### Yang Akan Dikerjakan
Cetak ulang dengan persis bagian teks tentang kearifan lokal tsunami mulai dari "Mitigasi Lingkungan : Kearifan" sampai dengan "menghancurkan lingkungan hidup.".

___ Teks Bacaan

Mitigasi Lingkungan : Kearifan lokal tsunami
KEARIFAN LOKAL TSUNAMI SEMAKIN MEMUDAR
Oleh :. Anwar Siregar
Adalah sangat penting menggali kembali kearifan lokal lingkungan serta melakukan sosialisasi kepada masyarakat sebagai salah satu bentuk upaya mitigasi bencana lingkungan di era sekarang, mengingat banyak generasi mulai melupakan kearifan lokal untuk mengantisipasi bencana alam tsunami dalam menghancurkan lingkungan hidup.
Pengalaman sejarah terjadinya gempa yang berkali-kali di Nias, Aceh Simeulue, Mentawai dan kawasan Timur Indonesia telah membentuk prilaku masyarakat sejak zaman dahulu untuk cenderung mempertahankan diri terhadap dampak yang diakibatkan bencana itu sendiri. Sebagai contoh, konstruksi rumah adat yang anti gempa dan membangun perkampungan di dataran tinggi atau daerah pegunungan.

______
___ Baris Data

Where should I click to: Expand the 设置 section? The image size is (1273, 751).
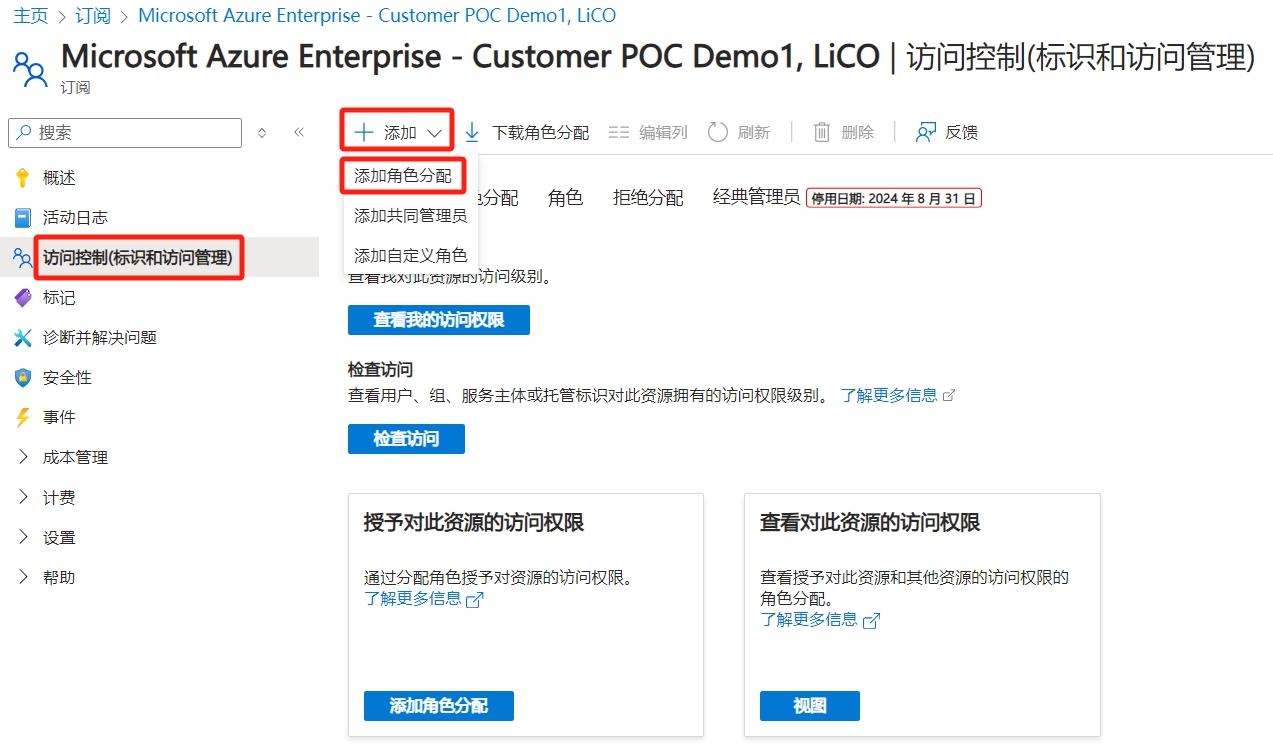[24, 538]
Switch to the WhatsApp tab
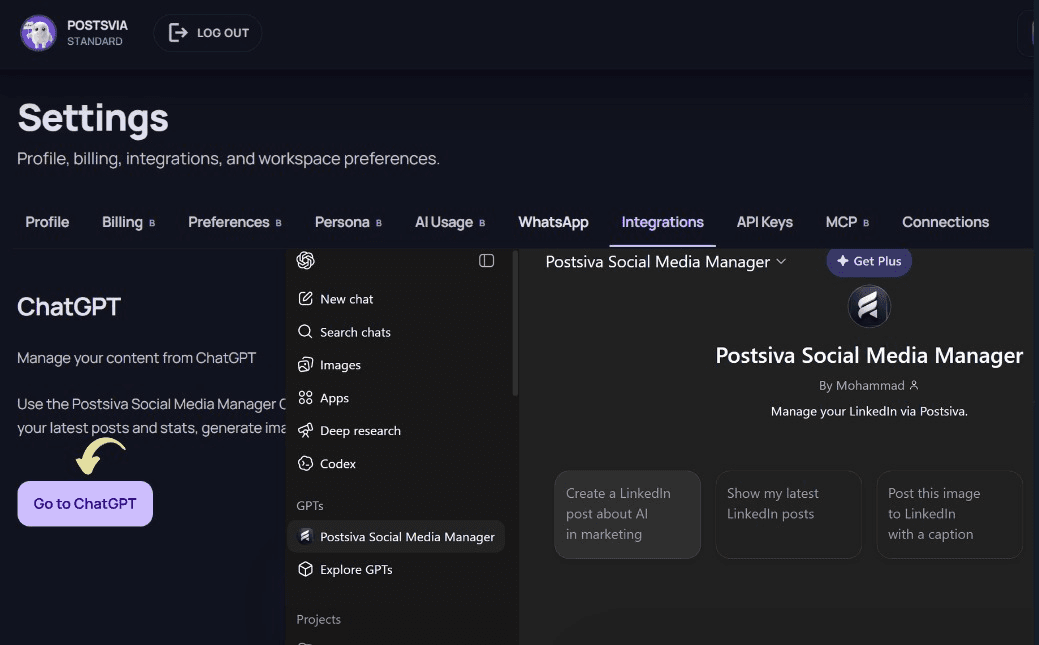The height and width of the screenshot is (645, 1039). pyautogui.click(x=553, y=222)
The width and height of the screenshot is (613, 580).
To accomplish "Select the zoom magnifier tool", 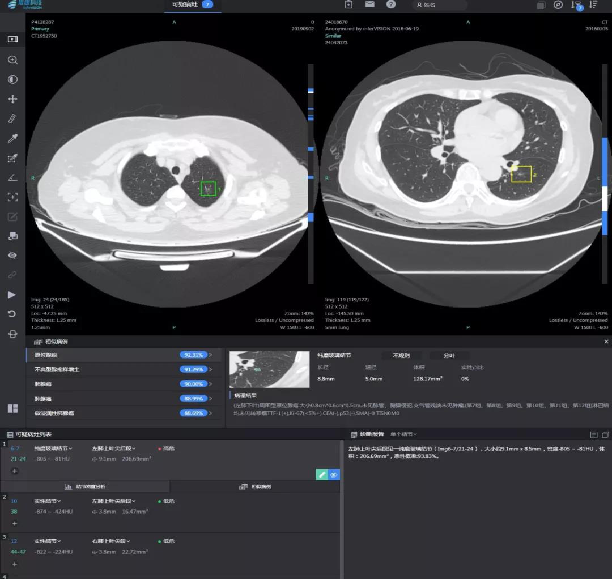I will coord(13,60).
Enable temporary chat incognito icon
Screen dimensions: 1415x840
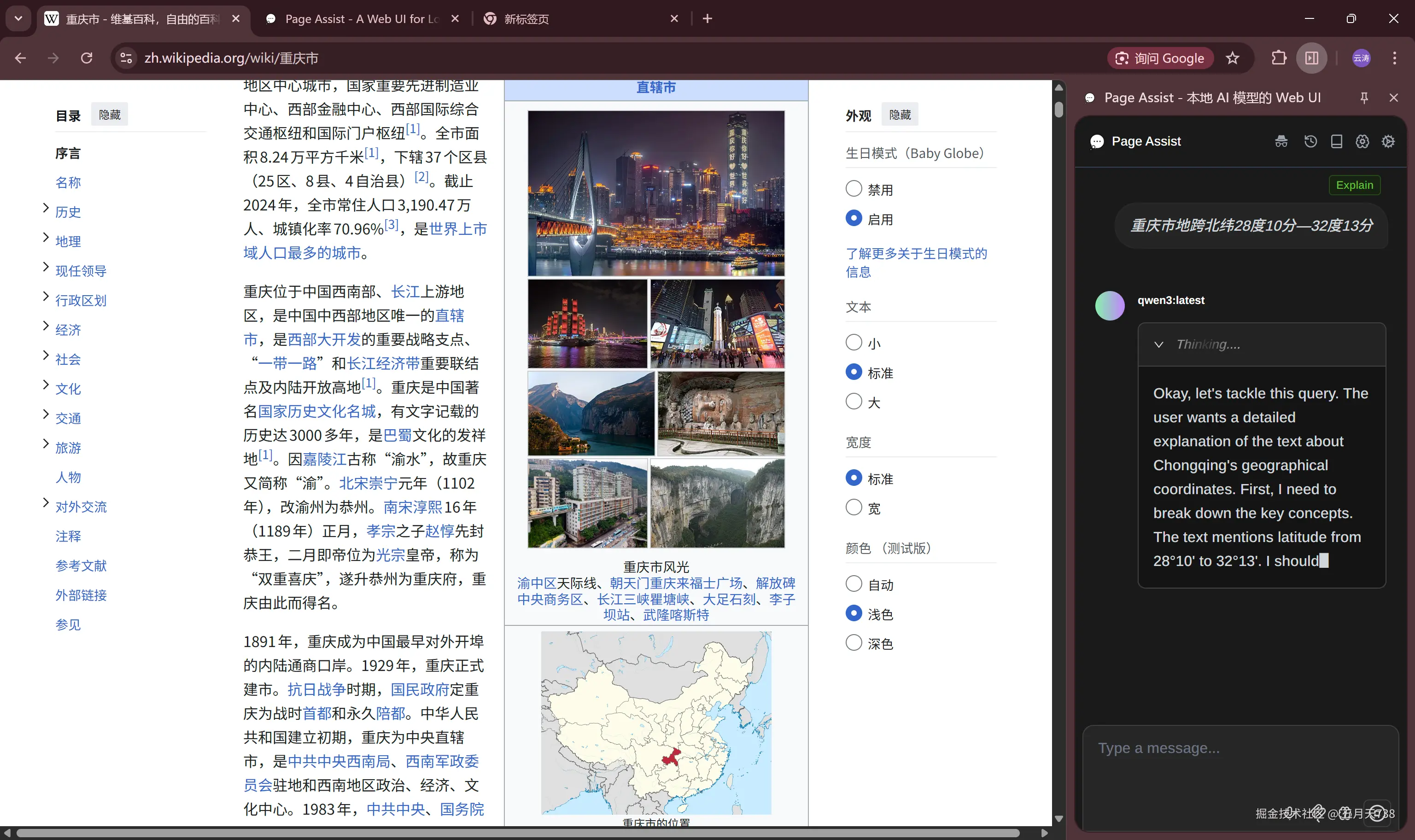1281,141
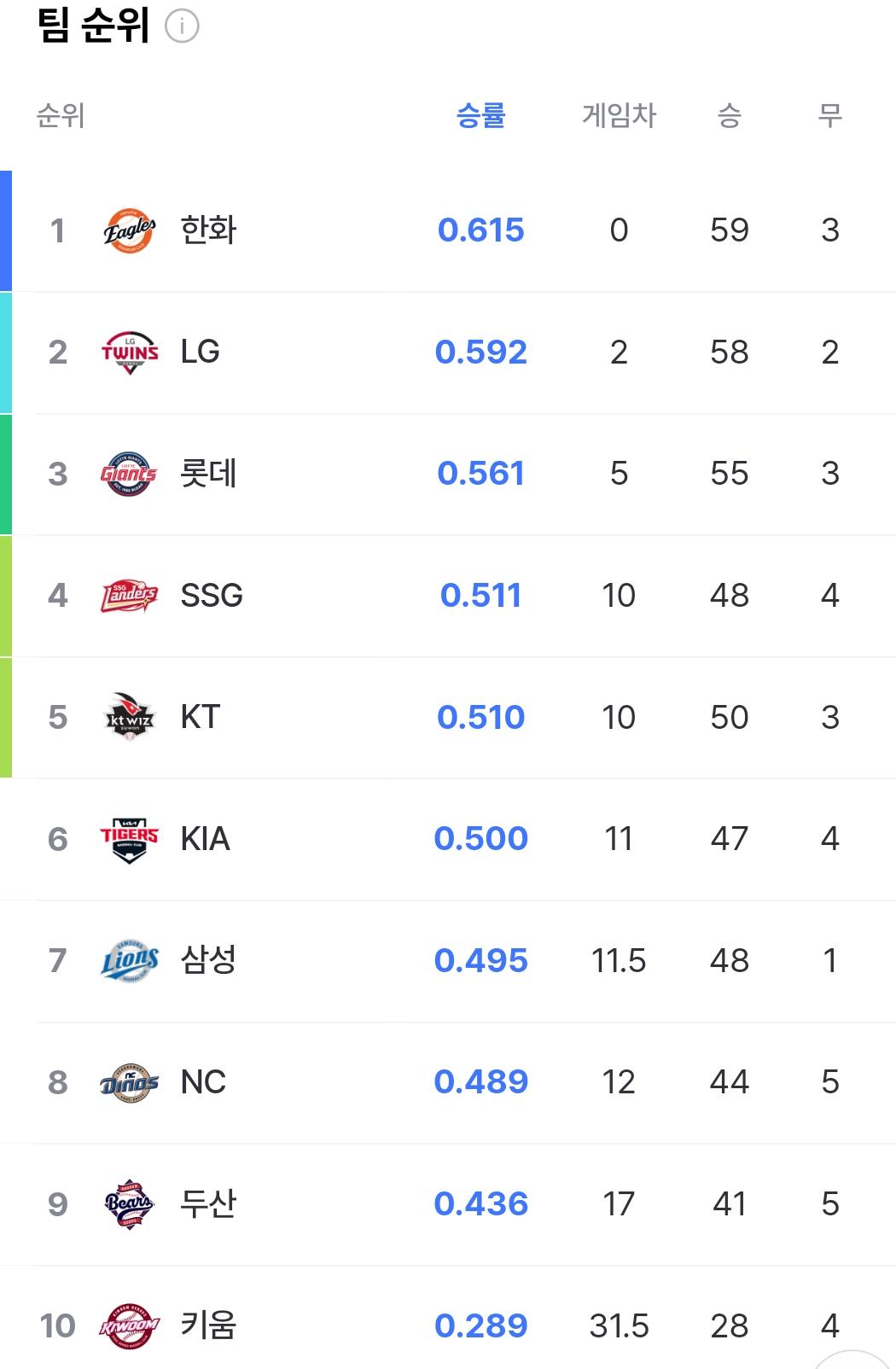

______

### Jawaban Benar
Mitigasi Lingkungan : Kearifan lokal tsunami
KEARIFAN LOKAL TSUNAMI SEMAKIN MEMUDAR
Oleh :. Anwar Siregar
Adalah sangat penting menggali kembali kearifan lokal lingkungan serta melakukan sosialisasi kepada masyarakat sebagai salah satu bentuk upaya mitigasi bencana lingkungan di era sekarang, mengingat banyak generasi mulai melupakan kearifan lokal untuk mengantisipasi bencana alam tsunami dalam menghancurkan lingkungan hidup.